GIVEN EXERCISE —
Please reproduce every line of the records below word for word, leaving out the pictures.

RECORDS FOR PROCESSING —

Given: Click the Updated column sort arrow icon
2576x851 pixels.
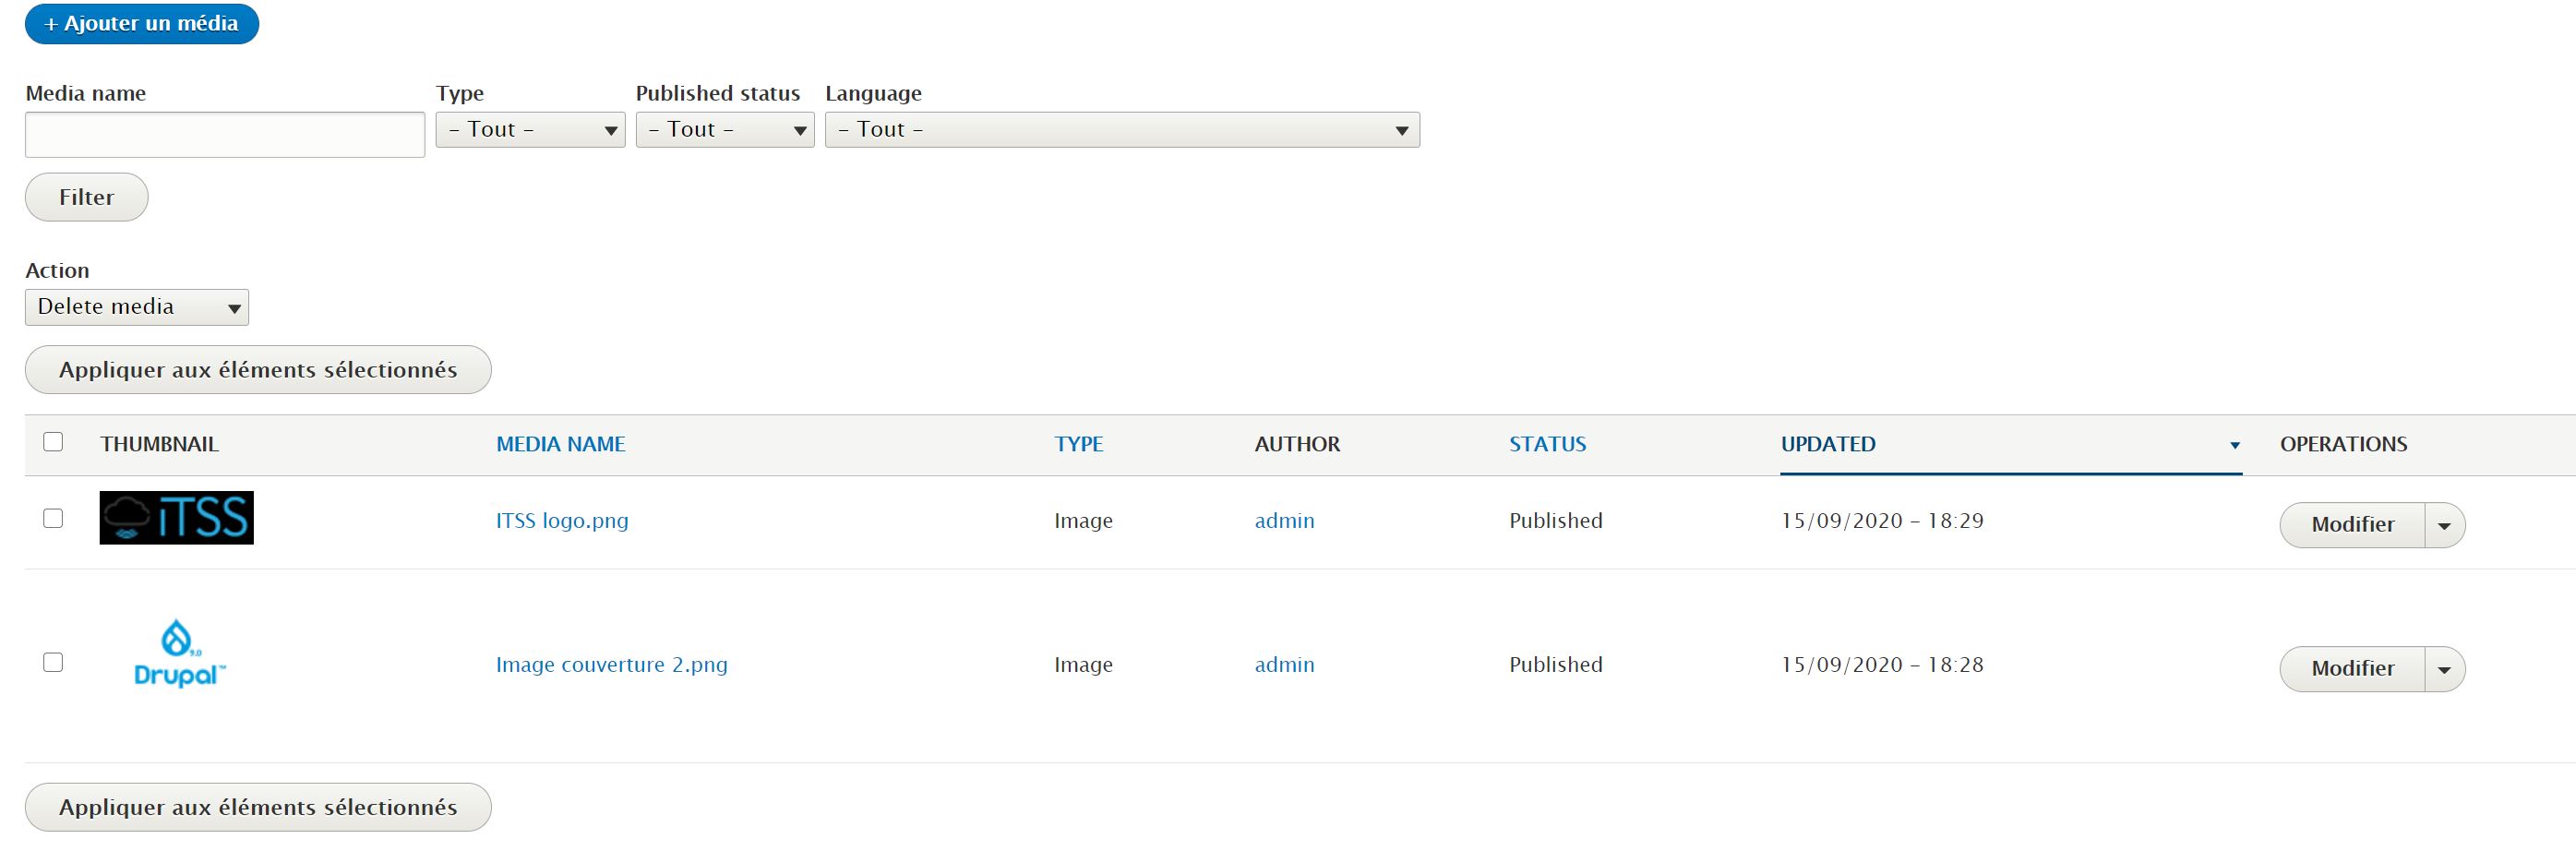Looking at the screenshot, I should coord(2234,446).
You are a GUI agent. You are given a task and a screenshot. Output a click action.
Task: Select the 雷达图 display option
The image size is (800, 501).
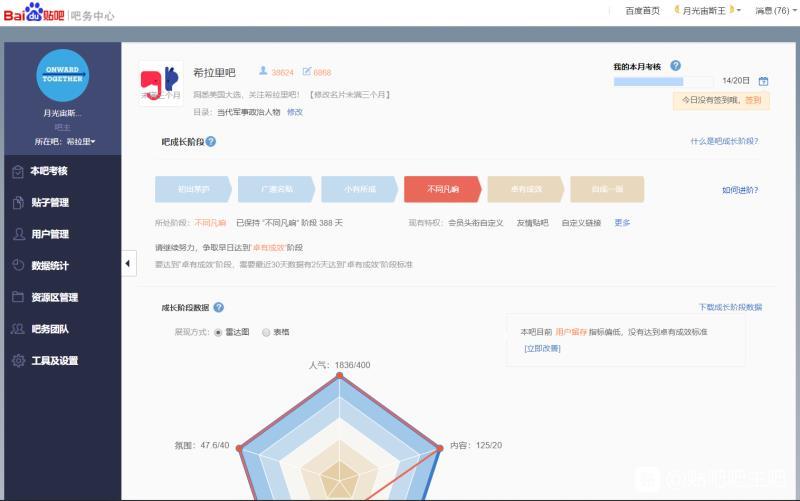[218, 332]

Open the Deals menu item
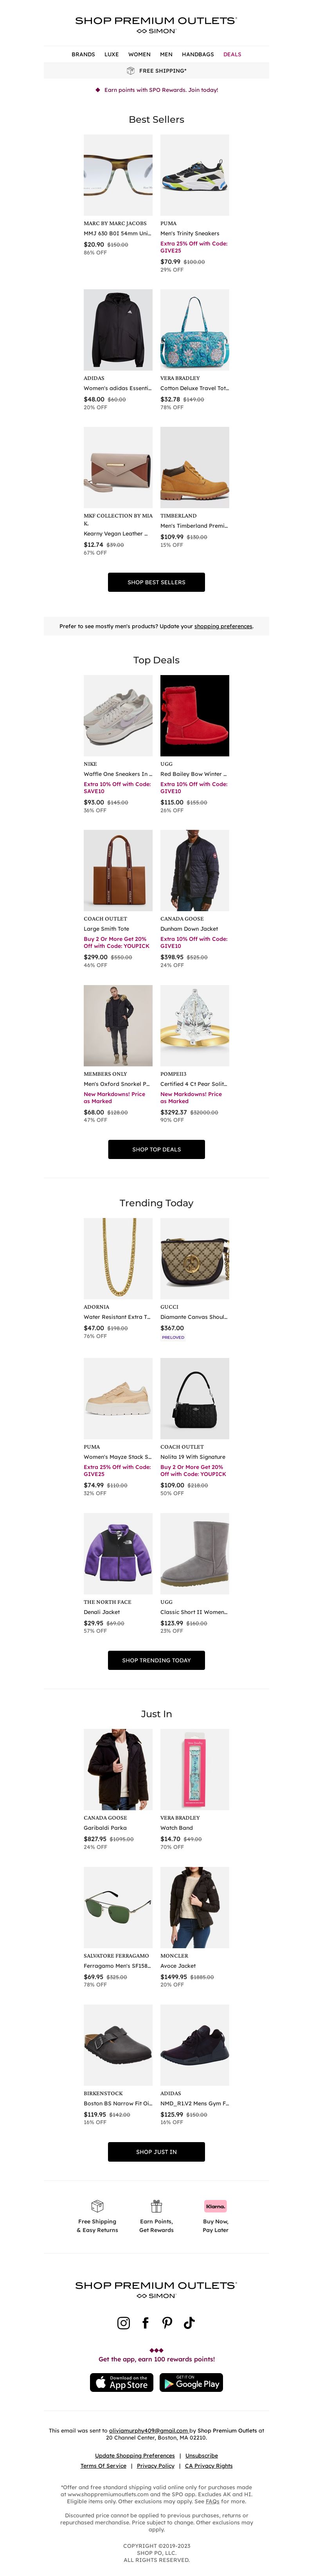232,54
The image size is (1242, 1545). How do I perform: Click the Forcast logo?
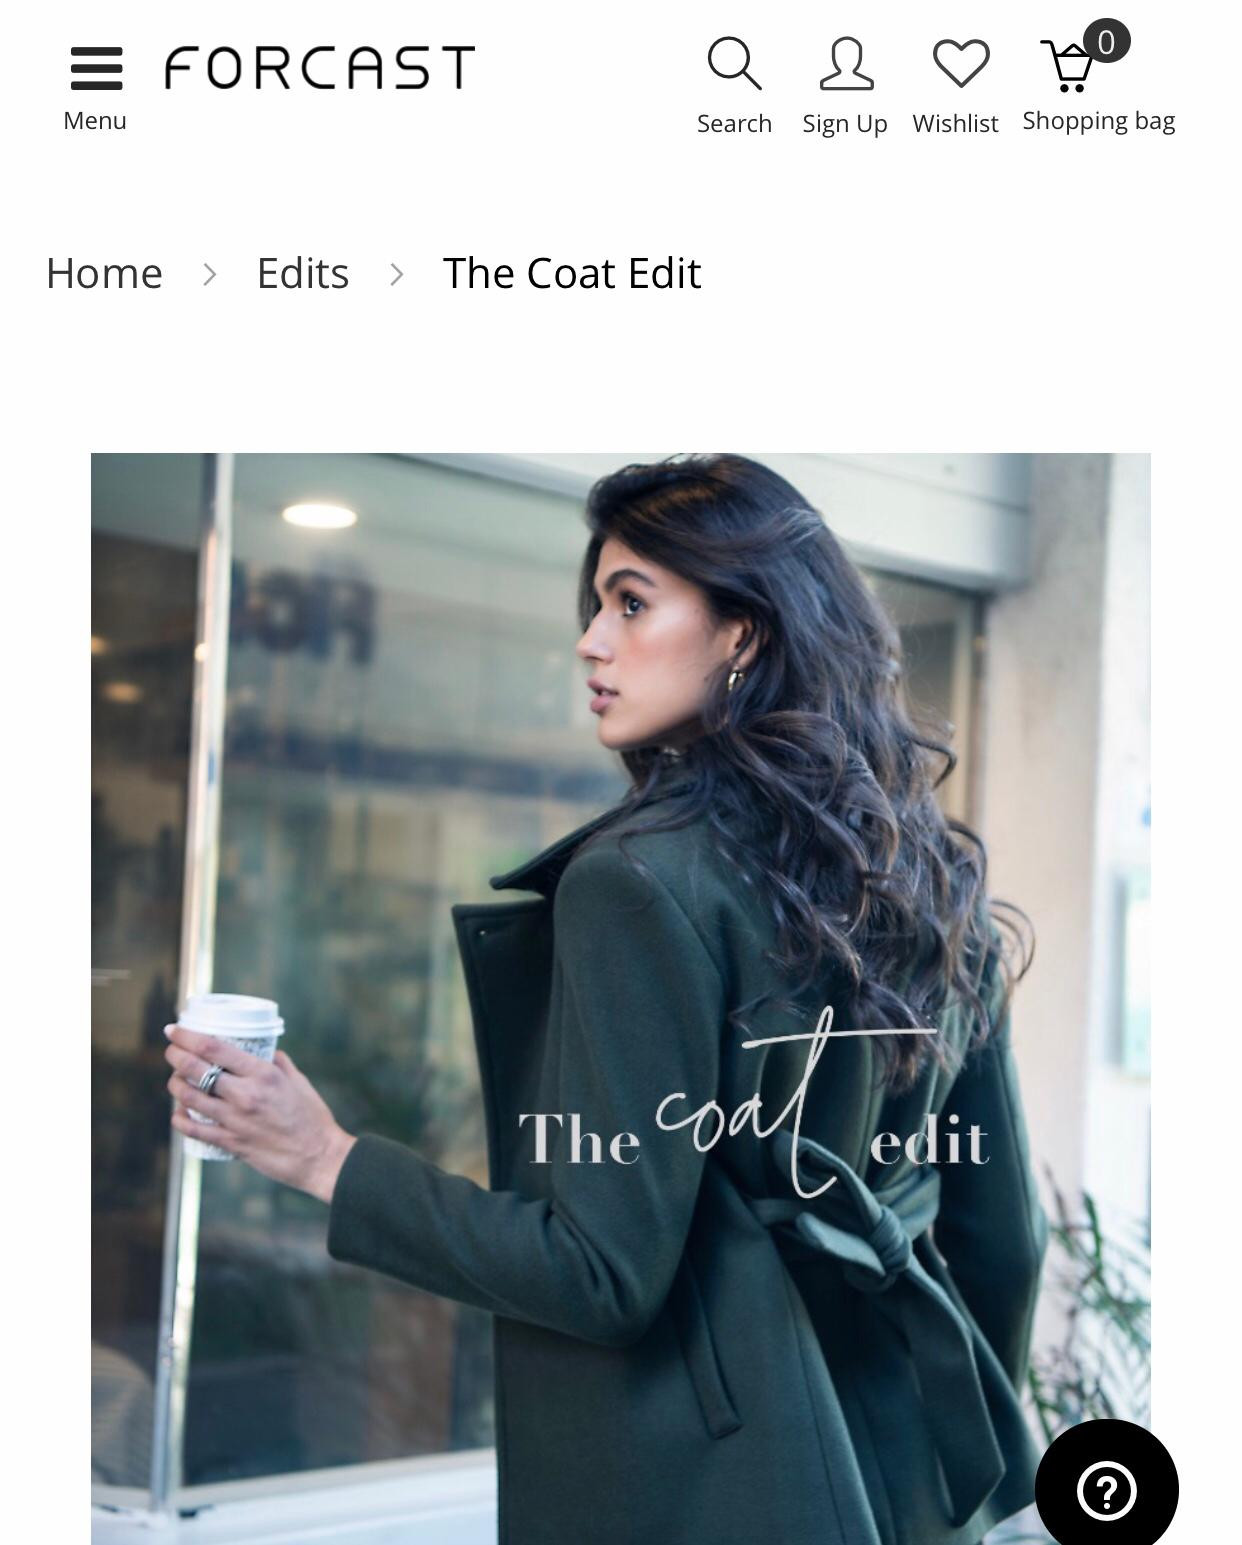(320, 67)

WRITTEN SOLUTION —
Given: Click the Updated column sort arrow icon
2576x851 pixels.
Looking at the screenshot, I should coord(2234,446).
You are a GUI agent. You are given a task and a screenshot. Output a click action.
Task: Select the 雷达图 display option
The image size is (800, 501).
[218, 332]

Open the Deals menu item
232,54
The image size is (1242, 1545). How do I perform: Click the Forcast logo?
(320, 67)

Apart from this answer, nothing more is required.